[Items listed in a dataset]
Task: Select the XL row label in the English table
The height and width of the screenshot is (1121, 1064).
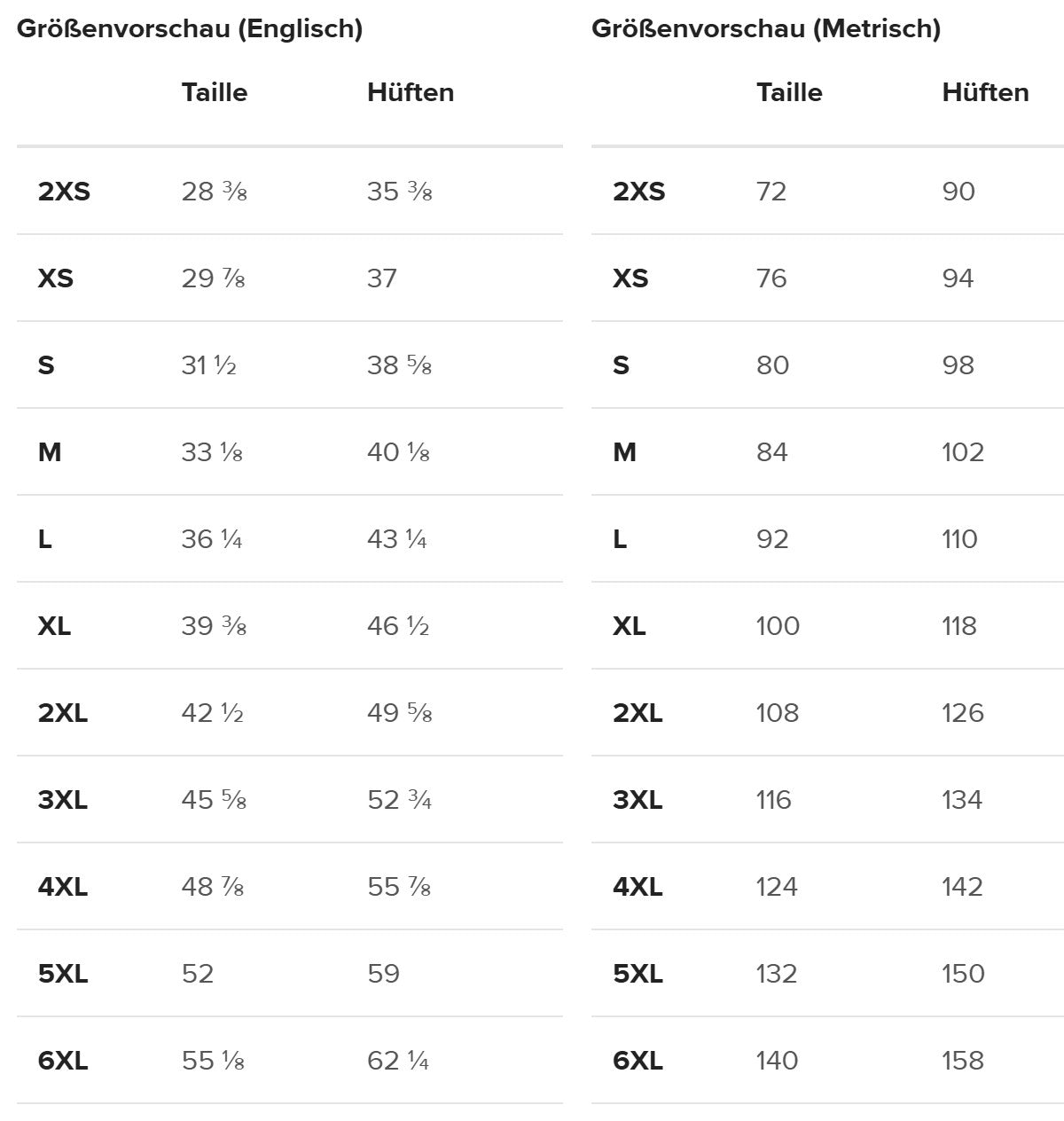Action: pos(54,626)
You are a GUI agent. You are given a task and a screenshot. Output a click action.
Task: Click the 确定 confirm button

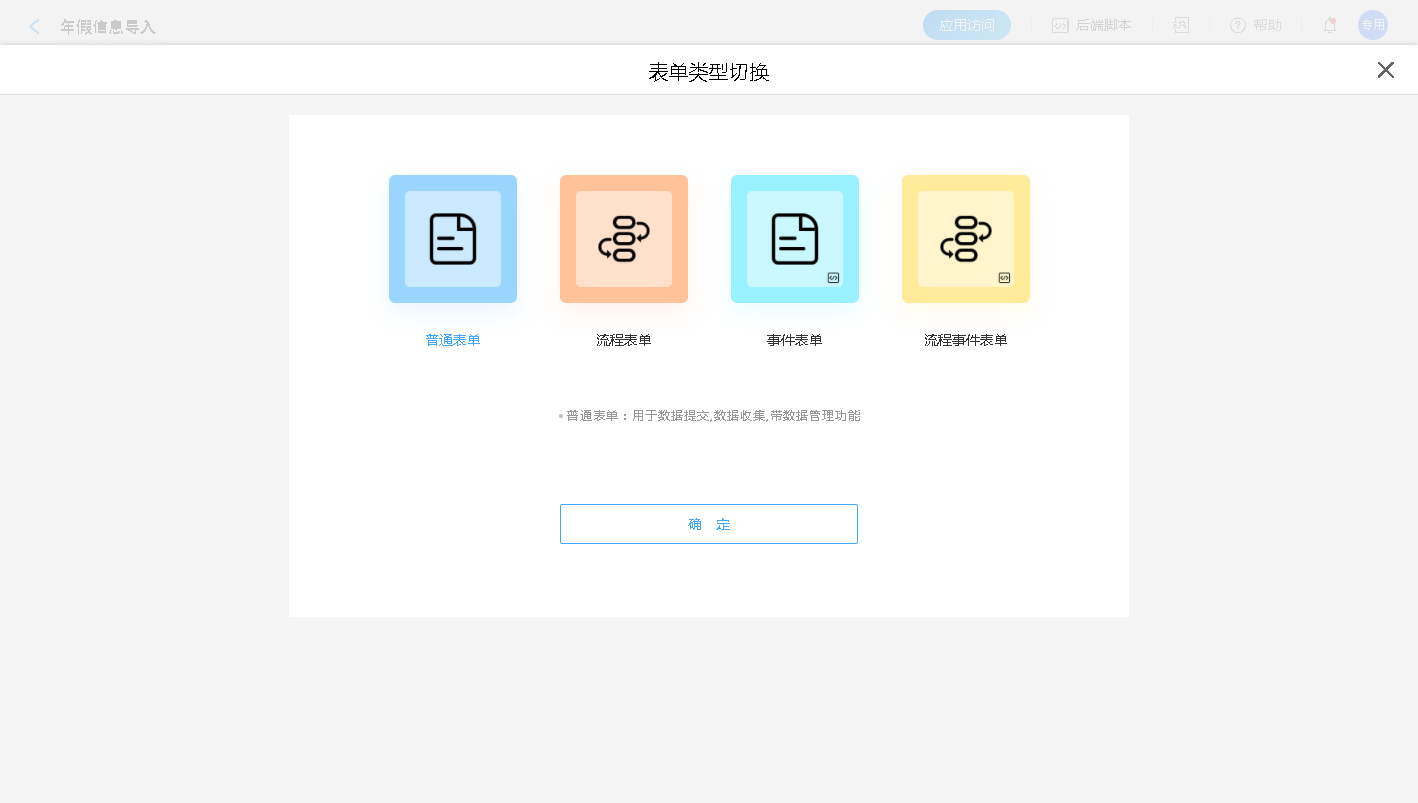pyautogui.click(x=708, y=524)
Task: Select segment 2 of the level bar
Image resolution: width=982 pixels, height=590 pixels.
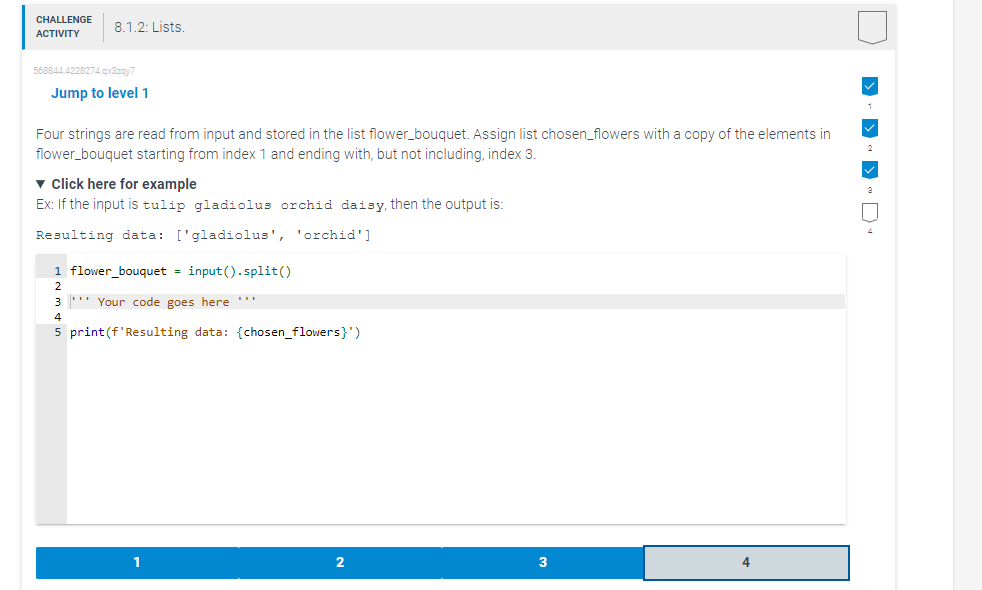Action: [340, 562]
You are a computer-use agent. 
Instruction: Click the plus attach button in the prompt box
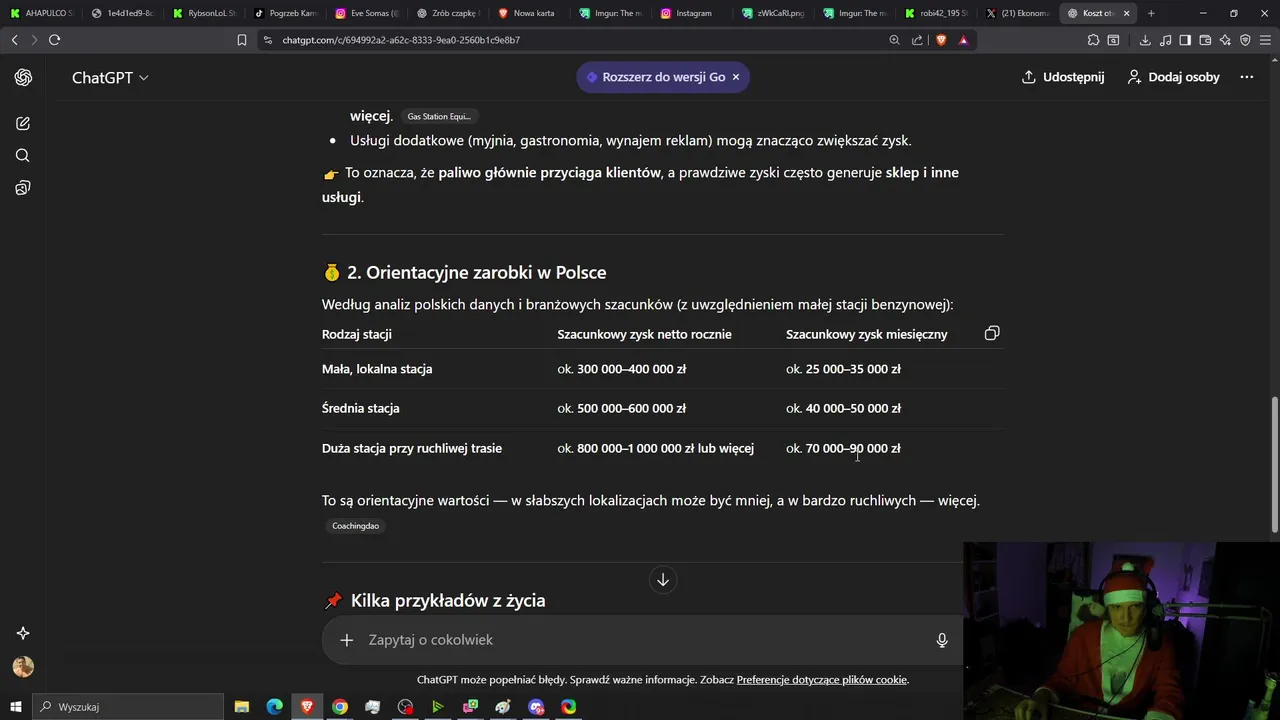pyautogui.click(x=347, y=640)
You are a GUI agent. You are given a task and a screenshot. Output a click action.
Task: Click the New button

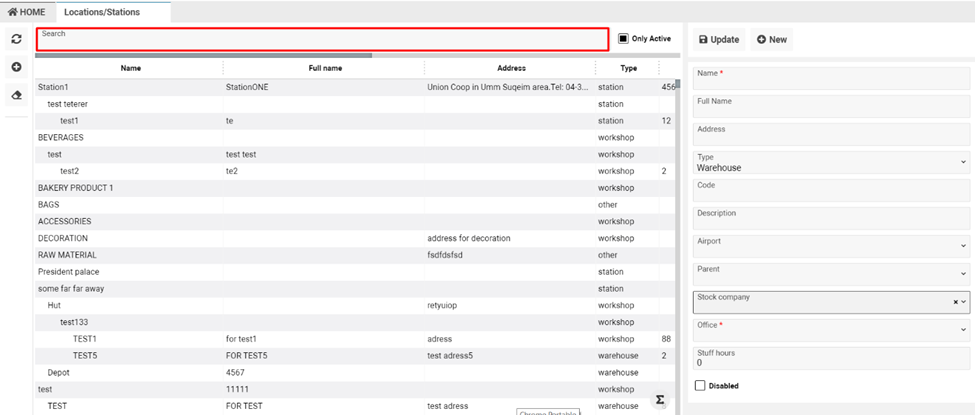(x=771, y=40)
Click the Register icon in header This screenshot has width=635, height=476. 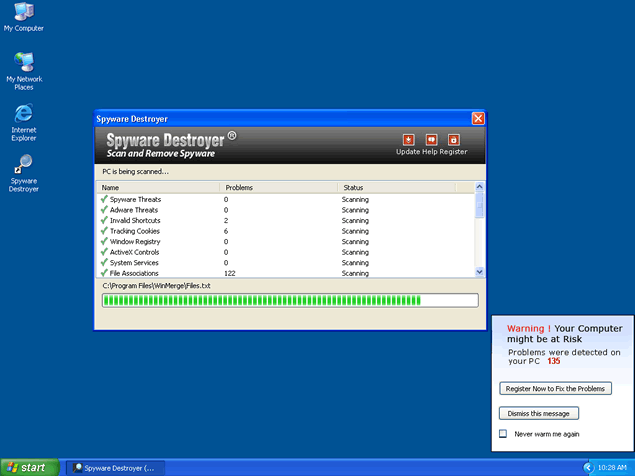pyautogui.click(x=454, y=140)
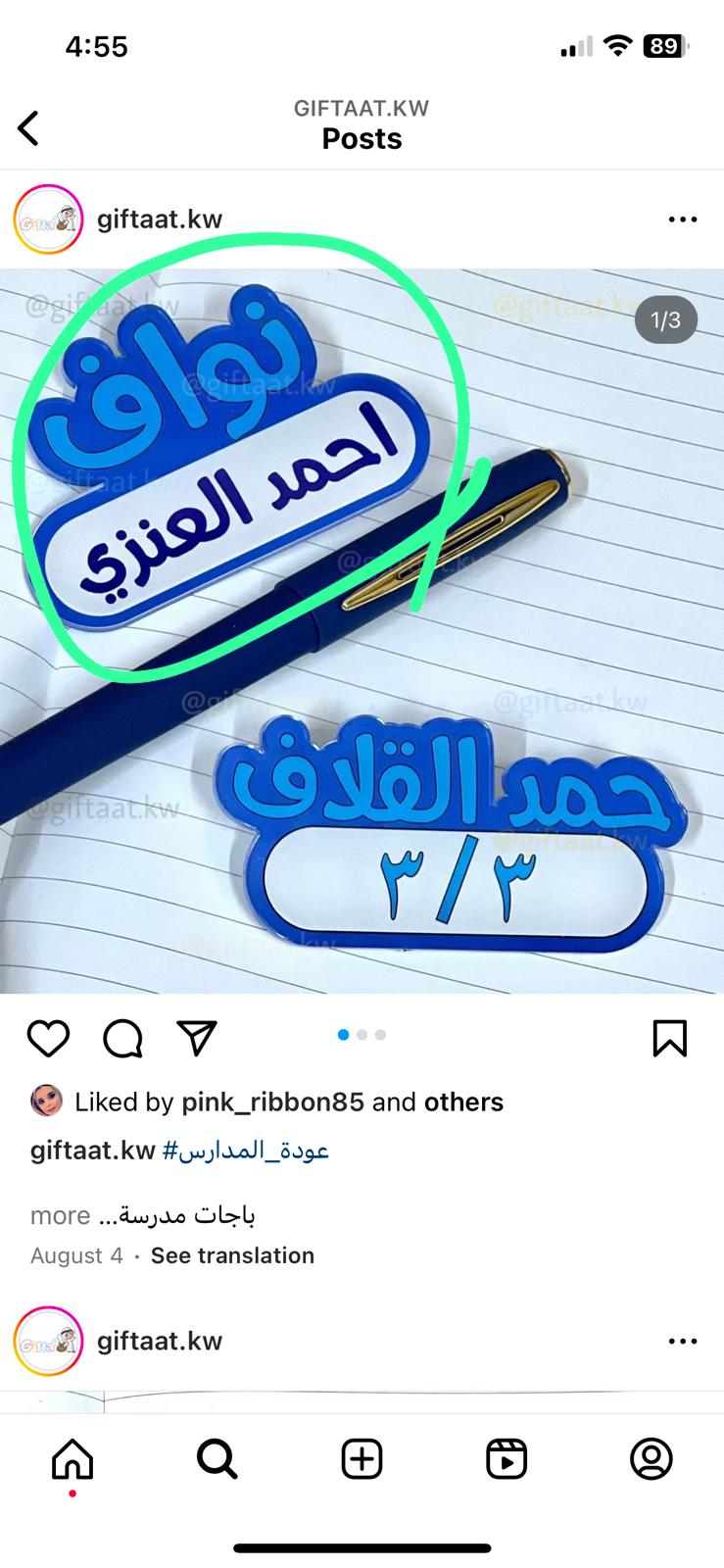724x1568 pixels.
Task: Open the Reels icon in the bottom bar
Action: point(507,1459)
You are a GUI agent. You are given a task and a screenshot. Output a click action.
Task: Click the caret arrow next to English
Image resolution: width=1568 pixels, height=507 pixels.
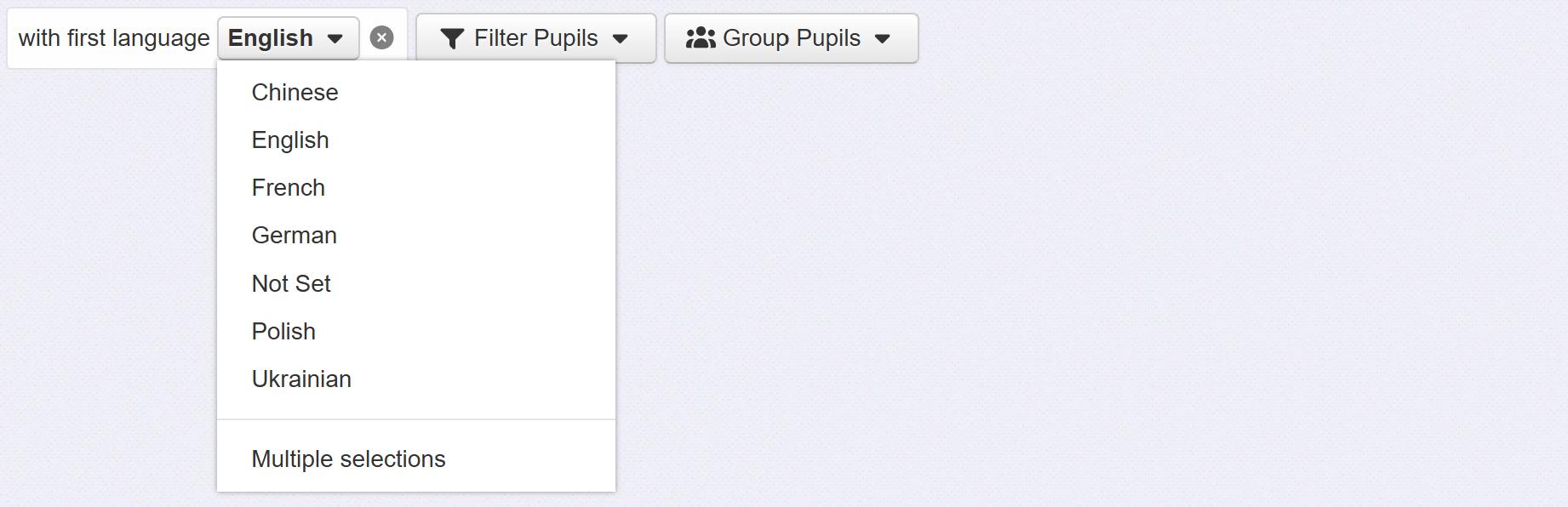click(x=335, y=39)
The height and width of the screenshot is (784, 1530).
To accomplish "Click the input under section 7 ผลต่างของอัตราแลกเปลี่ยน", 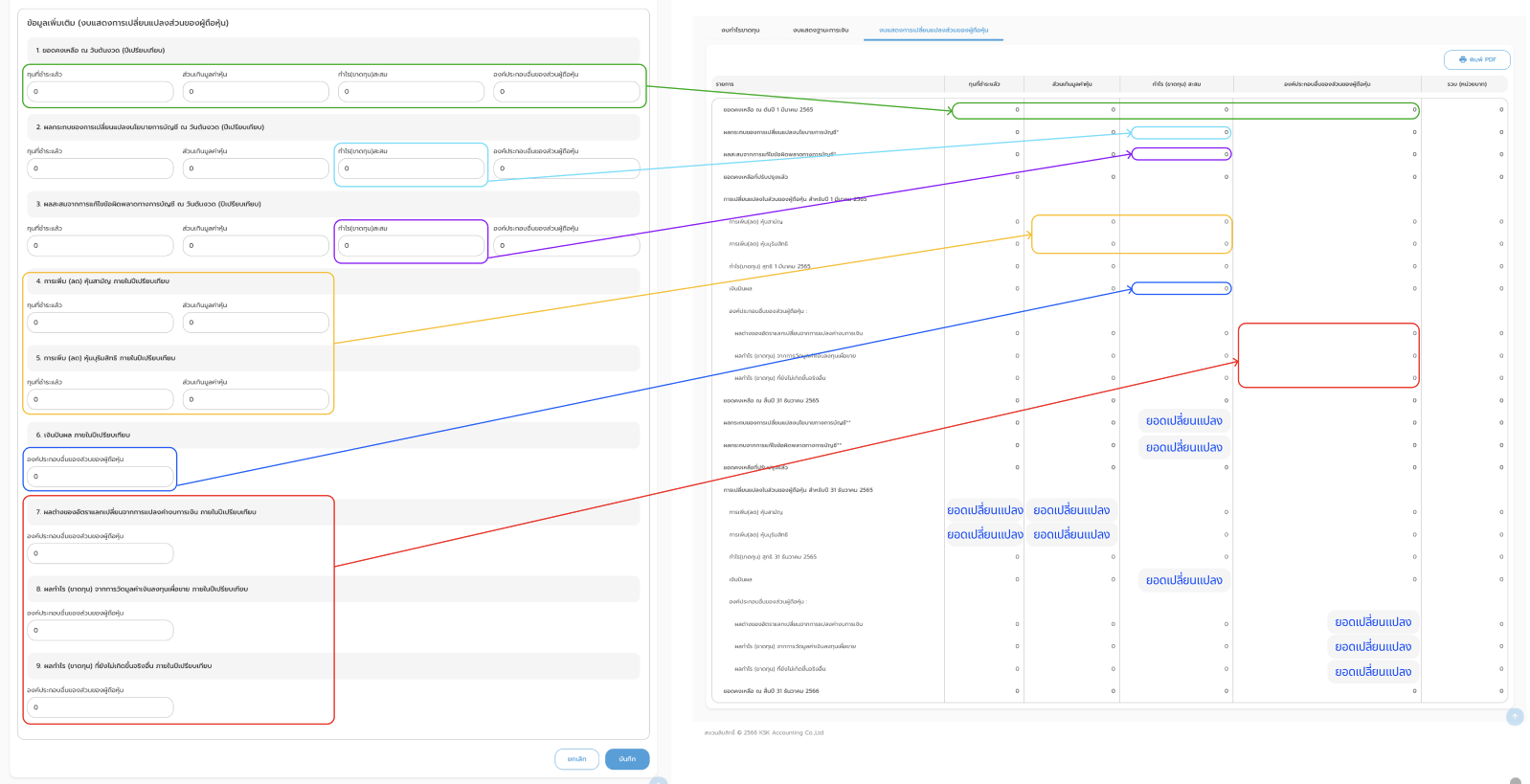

■ **Task requirements**:
Return each line from the entries above that includes "English".

■ **Output of the exercise**:
Task: Select the XL row label in the English table
Task: Click the caret arrow next to English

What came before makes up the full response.